We should add propositional equality. There are three terms:

1. Eq A a b which is the type;
2. refl A a is the only constructor;
3. J is the elimination principle; check ITT for an exact formulation.

We need the following things:

• Extend the parser front-end
• Add syntactic rules
  • update syntax for propositional equality #205
  • add rules for prop equality #207
• Add cases for the domain model
  • Add semantics for prop eq #254
• Extend evaluation and readback
  • Add semantics for prop eq #254
• Fix the PER model
  • Add semantics for prop eq #254
  • Eq completeness cases and some optimization #256
• Fix the completeness proof
  • Eq completeness cases and some optimization #256
• Fix the Kripke gluing model
  • Working on soundness proof #259
• Fix the soundness proof
  • Working on soundness proof #259
  • Fix realizability and Lemmas #267
  • add a template for soundness proof #270
  • finished semantic well-formedness of equality type #271
• Fix the typechecker

[HuStmpHrrr]

We use ext/prop-eq for this extension, and then eventually merge it to main.

[HuStmpHrrr]

As per

we do not need to change the subtyping rule at all for equality.

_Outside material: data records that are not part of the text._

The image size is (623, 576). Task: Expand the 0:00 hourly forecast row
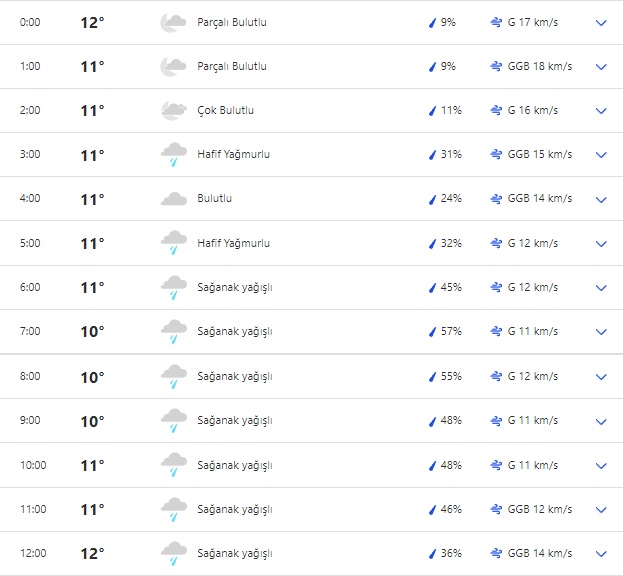pos(601,22)
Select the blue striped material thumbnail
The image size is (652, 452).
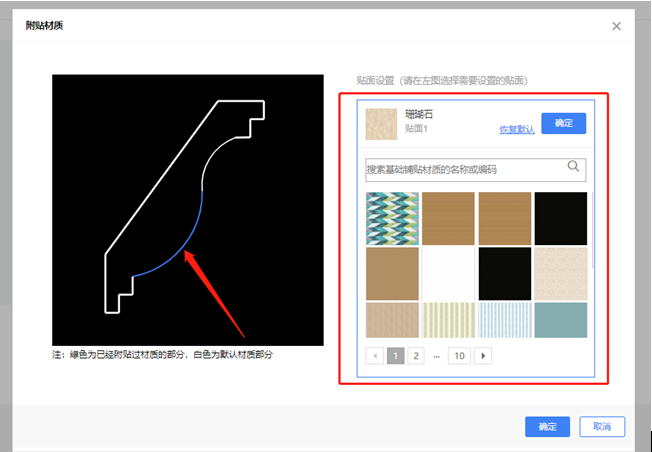(x=504, y=320)
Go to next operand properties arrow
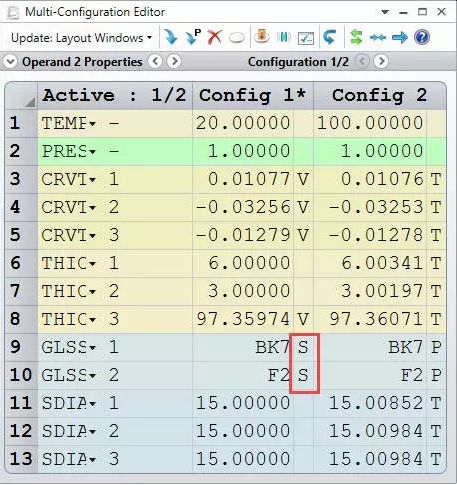Screen dimensions: 457x485 (x=174, y=61)
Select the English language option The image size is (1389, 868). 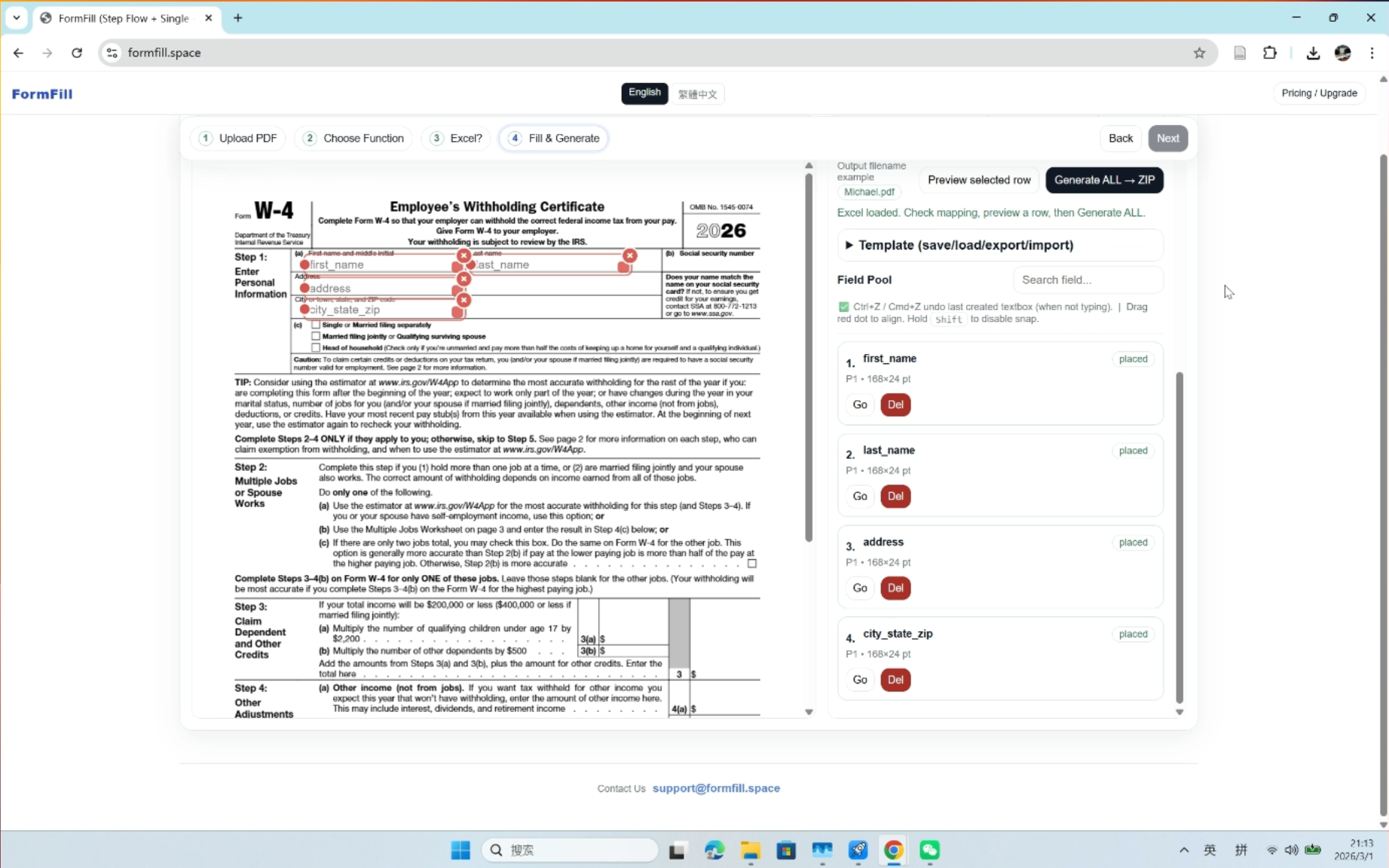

c.f. https://coq.inria.fr/doc/V8.18.0/refman/language/cic.html#subtyping-rules

also

Axiom x y : Set.

Definition foo : Type := x.

Axiom bar : @eq Set x y.

Fail Definition baz : @eq Type x y := bar.

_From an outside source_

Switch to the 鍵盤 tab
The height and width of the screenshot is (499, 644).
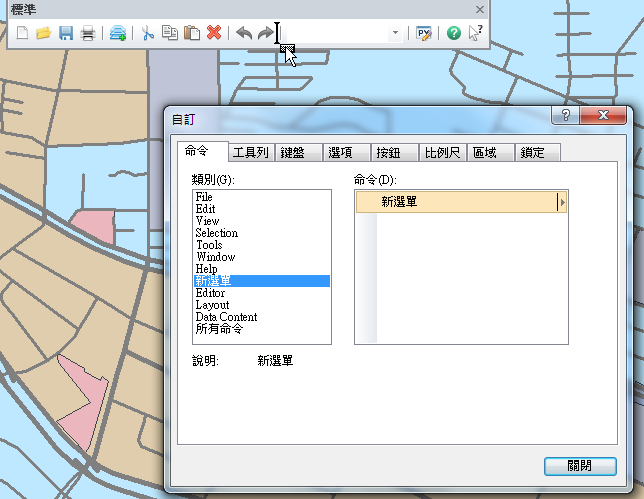pos(299,153)
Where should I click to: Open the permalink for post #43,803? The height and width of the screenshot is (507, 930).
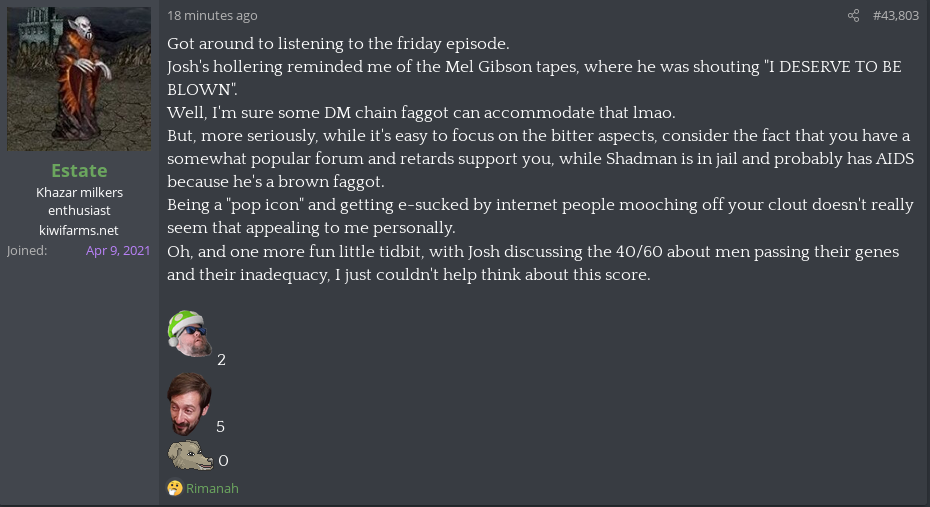(896, 15)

This subtyping rule might be too conservative. I intend to believe that we should be able to let subtyping to apply for A in Eq A a b but we should leave this for the future.

[HuStmpHrrr]

thinking about it twice, I think we cannot let subtyping to propagate in any inductive data types. consider just equality. If we allowed subtyping so that if A <: B, then Eq A a b <: Eq B a b, then we immediately lose canonicity of equality. because now refl A a can also be a constructor of Eq B a a, while otherwise, refl B a is the only possible constructor. Clearly, refl A a and refl B a cannot be related. we should really be careful about our intuition with the presence of subtyping.

[Ailrun]

How about contravariant subtyping for pi types? It has a similar problem: \lambda B 5 is of \Pi B \BbbN, but not directly of \Pi A \BbbN (for a subtype A of B)

[HuStmpHrrr]

I tend to believe negative types are better off due to eta expansion. The same probably applies to products.

[Ailrun]

So you mean any positive types should not allow subtyping? Hm, that might be the case...

[Ailrun]

Soundness is not just "tedious". It requires quite a significant change in proofs. For one of simpler examples, we need to change glu_univ_elem_typ_monotone and glu_univ_elem_exp_monotone to be mutually proved.